Internal data center segmentation tools, including VLAN separation and end point firewalls, can limit unapproved communication between servers. Micro-segmentation, a state-of-the art technique involving advanced distributed firewalls, increases the ability to enforce policies on the communication inside data centers.
Separation needs to be dynamic and agile, and must work inside both VLANS and hyper-visors. Implementing micro-segmentation within a data center is no simple task, especially in “brownfield” deployments (upgrades or additions to an existing networks that use some legacy components). With these, the IT and security teams must first discover and analyze existing intra-application connections, and make sure that newly installed separation policies will not break existing applications.
Costly consequences: the epidemic of data breaches
The direction, cost, and frequency of cyber attacks are shearing upward to record levels. The Ponemon Institute reported in 2015 that the total average direct cost of a data breach is now $3.8 million, up from $3.5 million a year ago, with the cost of each lost or stolen record up 6 percent.² Direct costs include hiring experts to fx the breach, investigating the cause, setting up hotlines for customers, and offering credit monitoring to victims. Indirect costs can go even higher in terms of lost business and goodwill as current and potential customers depart following a breach.
Data Center Security Gap: Detection and Response
Due to the issues already discussed in this paper, some attacks will inevitably breach traditional blocking and prevention mechanisms, putting more emphasis on the ability to rapidly detect and respond to a breach when it does occur. According to Mandiant, the average time to detect a breach is over 200 days, and in 67 percent of these cases, attacks are actually discovered externally.
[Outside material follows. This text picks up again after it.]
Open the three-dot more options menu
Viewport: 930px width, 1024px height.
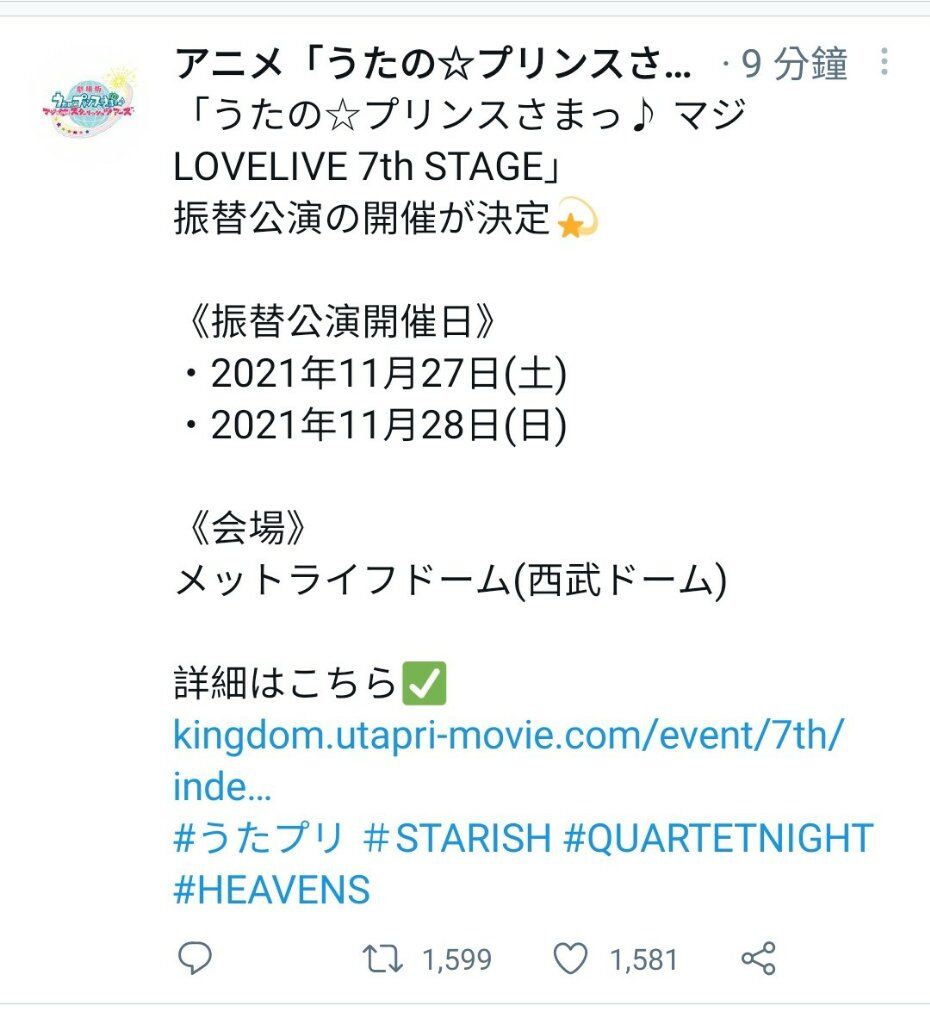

To properly secure data centers, it’s important to note that attackers operate differently once inside the data center as opposed to the perimeter: a server does not infect another server by sending an email with a document to open or a link to follow. Rather, lateral movement between machines inside a data center is more likely to utilize a password harvested at an earlier stage of the attack. Use of zero-day vulnerability is also more common inside data centers than at the perimeter. A security solution within the data center must be designed to detect and respond to relevant attack vectors.
GuardiCore delivers process-level visibility, breach detection, and response that work inside today’s dynamic data centers
When an organization wishes to implement micro-segmentation, its team now confronts thousands of virtual machines running applications written by many people, some of whom have already left the company. So which applications should be allowed to talk to which others? If a rule blocks two machines from talking, will it take a toll on legitimate communications?
Internal breach detection identifies and informs
The GuardiCore Centra Security Platform leverages state-of-the-art cloud agility and programmability to detect and respond to attacks at an early stage, as they begin lateral movement. It reacts to such “hints” as policy violations and suspicious activity between process-level communications, so it knows which connections to investigate deeper. The platform also seeks out malicious behavior such as backdoor installation, brute-force attempts, and log file manipulation. It confirms active breaches for fast prioritization and creates a footprint, which is then used to scope the impact by automatically identifying compromised systems across the data center.